While mosquito-borne diseases have a global distribution, their frequency is greatest in tropical climates. However, mosquitos capable of transmitting viral disease are commonly found throughout the southern United States and disease outbreaks have occurred as far north as Philadelphia (1789 dengue fever), Chicago (1975 St. Louis encephalitis), and rural Wisconsin (1963La Crosse encephalitis) [2-4]. Disease emergence largely remains unpredictable. For example, following an island-wide epidemic of dengue fever in Taiwan in 1942, the disease was relatively contained until the fatal 1988 outbreak (10,000 reported cases) [5]. In the United Stately, a similar waxing and waning behavior has been observed for St. Louis encephalitis with recorded outbreaks in the state of Florida occurring in 1959, 1961, 1962, 1977, and 1990 [6]. Habitat encroachment, globalization, climate change, and defunding of mosquito abatement programs are some of the factors contributing to the incidence and re-emergence of mosquito-borne diseases. Substandard housing, crowding, poor water, sewer, and waste management systems also play an important role in disease transmission, especially in low-income regions [7]. The priority level afforded to mosquito-borne diseases parallels the sporadic nature of the outbreaks and competing governmental resources.

Neither currently available antiviral drugs nor antibiotics provide effective treatment for viral mosquito-borne diseases.

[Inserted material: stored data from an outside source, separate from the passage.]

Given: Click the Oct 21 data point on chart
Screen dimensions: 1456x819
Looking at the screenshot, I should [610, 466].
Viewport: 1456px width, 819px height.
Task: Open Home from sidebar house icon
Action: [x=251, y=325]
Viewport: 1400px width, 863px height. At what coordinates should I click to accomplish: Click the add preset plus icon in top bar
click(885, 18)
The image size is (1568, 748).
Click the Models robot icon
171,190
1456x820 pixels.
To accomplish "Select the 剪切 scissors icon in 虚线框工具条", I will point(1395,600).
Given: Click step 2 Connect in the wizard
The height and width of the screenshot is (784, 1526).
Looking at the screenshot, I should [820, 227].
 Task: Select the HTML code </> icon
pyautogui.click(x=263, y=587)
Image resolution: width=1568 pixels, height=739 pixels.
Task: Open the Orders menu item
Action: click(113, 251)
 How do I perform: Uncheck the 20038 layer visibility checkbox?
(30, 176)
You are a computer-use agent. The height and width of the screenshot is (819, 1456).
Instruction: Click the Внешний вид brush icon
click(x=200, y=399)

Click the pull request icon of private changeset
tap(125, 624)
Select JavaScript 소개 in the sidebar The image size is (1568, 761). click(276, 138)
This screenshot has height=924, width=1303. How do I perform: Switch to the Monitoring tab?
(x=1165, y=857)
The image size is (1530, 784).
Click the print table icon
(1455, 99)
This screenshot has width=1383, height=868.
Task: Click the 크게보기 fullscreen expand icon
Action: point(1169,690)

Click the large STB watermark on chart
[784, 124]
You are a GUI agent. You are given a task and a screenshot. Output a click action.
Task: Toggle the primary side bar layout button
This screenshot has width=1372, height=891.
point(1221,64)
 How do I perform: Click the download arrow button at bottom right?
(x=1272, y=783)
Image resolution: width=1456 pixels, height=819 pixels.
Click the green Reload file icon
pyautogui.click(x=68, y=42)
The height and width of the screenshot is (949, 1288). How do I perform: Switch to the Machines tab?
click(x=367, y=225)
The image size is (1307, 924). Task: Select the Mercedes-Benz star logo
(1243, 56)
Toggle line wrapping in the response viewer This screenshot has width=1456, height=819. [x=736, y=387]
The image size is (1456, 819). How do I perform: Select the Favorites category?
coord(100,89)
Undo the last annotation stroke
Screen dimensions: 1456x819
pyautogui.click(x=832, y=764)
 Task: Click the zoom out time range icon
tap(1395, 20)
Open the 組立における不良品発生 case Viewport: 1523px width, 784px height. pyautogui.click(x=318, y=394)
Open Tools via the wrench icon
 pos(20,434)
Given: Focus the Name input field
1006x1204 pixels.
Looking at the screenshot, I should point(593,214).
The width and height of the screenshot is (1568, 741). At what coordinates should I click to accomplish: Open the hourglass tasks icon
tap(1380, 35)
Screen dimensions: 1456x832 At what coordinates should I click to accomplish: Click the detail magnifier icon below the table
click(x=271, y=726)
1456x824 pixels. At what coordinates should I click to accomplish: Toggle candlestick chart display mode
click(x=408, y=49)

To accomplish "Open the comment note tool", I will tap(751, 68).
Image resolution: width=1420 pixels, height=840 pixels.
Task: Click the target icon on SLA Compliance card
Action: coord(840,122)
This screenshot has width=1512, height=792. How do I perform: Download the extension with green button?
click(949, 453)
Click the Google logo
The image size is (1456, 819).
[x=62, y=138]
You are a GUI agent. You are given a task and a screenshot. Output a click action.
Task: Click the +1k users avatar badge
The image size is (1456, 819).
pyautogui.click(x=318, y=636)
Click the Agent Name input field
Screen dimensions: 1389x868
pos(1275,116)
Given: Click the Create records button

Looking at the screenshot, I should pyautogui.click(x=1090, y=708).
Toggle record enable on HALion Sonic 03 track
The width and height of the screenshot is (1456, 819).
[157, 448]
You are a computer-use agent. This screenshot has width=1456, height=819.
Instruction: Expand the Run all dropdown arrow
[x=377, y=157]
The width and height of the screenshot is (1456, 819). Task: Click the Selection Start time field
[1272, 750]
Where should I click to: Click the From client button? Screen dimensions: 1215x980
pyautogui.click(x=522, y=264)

Public health measures remain the best means for combating this problem. Efforts focused at the individual level include avoiding the outdoors in early evening hours, wearing appropriate barrier clothing to protect skin, and liberally applying mosquito repellent to exposed body parts [1]. Mosquitos rarely fly beyond 100 meters of their origin, thus facilitating targeted community-based mosquito control. The education of health authorities, medical providers and community leaders, active realtime surveillance (e.g., well-equipped public health laboratories, sentinel clinics, physician network, and fever alert system), systematic approaches to larval source reduction (e.g., eliminating water-holding containers such as old automobile tires, buckets, flower vases, and tin cans), and coordinated emergency response teams also represent effective public health efforts to monitor, prevent, and control future outbreaks [7]. Finally, the on-going monitoring of host animals and mosquito for virus activity is a critical component of a broad-based public health program [1].